Joan, my heart goes out to you...we think we are prepared and then something like this comes along and blows our little house of cards right over. I am sending you strength and friendship. And please know that you have helped ease the burden for so many of us by giving us this safe place to land.
Joan, I am so sorry that Sid won't be able to be in that program. I echo Shoegirl's comments - she has such a wonderful way with words!
My way of coping with my husband's AD is that of acceptance of what is to come. I do not hope for a cure for my husband because I know it is too late. Hopefully the studies being done now WILL help those of the next generation and I hope that they will find the cause and the cure so that our children and grandchildren don't have to suffer this insidious disease. To be on the emotional roller coaster of hope and despair is one I personally have chosen not to ride. I can cope with being a caregiver to the end of his life, I hope. Dealing with its stress and our loss is hard enough for me.
Joan, I understand how you are are feeling. I have had some of the same feelings. My DH is in the same study and is to have a second infusion in two weeks. I have seen no improvement, in fact, I have seen a decline,recently. I track the decline to his having had some dental work and the waiting for his permanent bridge. Any change in routine and he is totally confused. Lately, he needs me in the same room all the time. It is kind of scary for me and must be much, much worse for him. I have been checking out continuing care retirement facilities for both of us. With the constant losses in the stock market, we will be unable to buy into one, I fear. I worry about so many things and I know I am not alone. Thank you all for this site Maryd
Joan, I have had the same feelings and I think it is "losing hope". During the early years I kept my spirits up somewhat by telling myself maybe the diagnosis was wrong. Maybe it was really something for which there was a cure. After that bubble breaks and we lose hope things get scary. When you find another trial to go in, your "hope" will resurface.
Joan, read you blogs, only natural to be let down.

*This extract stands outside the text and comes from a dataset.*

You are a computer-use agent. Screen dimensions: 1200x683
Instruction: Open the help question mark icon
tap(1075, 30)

I'm with the others, it's losing hope (for now) and I know how you were counting on this for Sid to have this to look forward to. So sorry to hear your news. And yes, you can scream now!

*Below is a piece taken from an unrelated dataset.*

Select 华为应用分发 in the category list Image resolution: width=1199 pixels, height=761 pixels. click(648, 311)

Joan, i agree the letdown is the hardest to overcome. changes for the good are no longer on the table so to speak without new interventions. i hope you are ok with all this and can come to terms. divvi
Joan, maybe this is 'pollyanna', but something similar happened to us. Hank was accepted into a trial for something they thought would remove the plaque from the brain - right now I can't think what that trial was called. It was a very complicated schedule of 50 appoinments over years and we worked everything out in our schedule to do this, even though we knew there was 50-50 chance of drug or placebo. At the first appointment they found a reduced white blood count, and he would have had to have a bone marrow biopsy to get a diagnosis. At that point, we talked the whole thing over, decided not to participate in the trial, sold our home and started living fulltime in our motorhome. The point is - I was so disappointed because I thought this might mean the AD progress might be reversed! As much as I felt chagrined with the end of "Plan A" we went on to something we thoroughly enjoyed as "Plan B". My hope for you is that you will mourn what didn't happen and then face facts and find some wonderful way to live whatever life you have.
Oh Joan, I'm so sorry. But You know, Frand is right, Design a Plan B, while you can, and while he is still well enough. Enjoy him for whatever he can do for now. The fear is with all of us who are at that stage where all we can think of is what's going to happen next... Will it be incontinence, inability to talk, not recognizing us, We know those things might some day happen, and we all share your fear. Thank you so much for giving us all this site to share those fears, and sometimes little triumphs (very small) that this caretaker life holds for us.
Joan, I am so sorry that the trial isn't working out for Sid. Plan B will come along. It is okay to give yourself time to grieve that this one isn't working out. It really is part of that emotional roller coaster we are all on.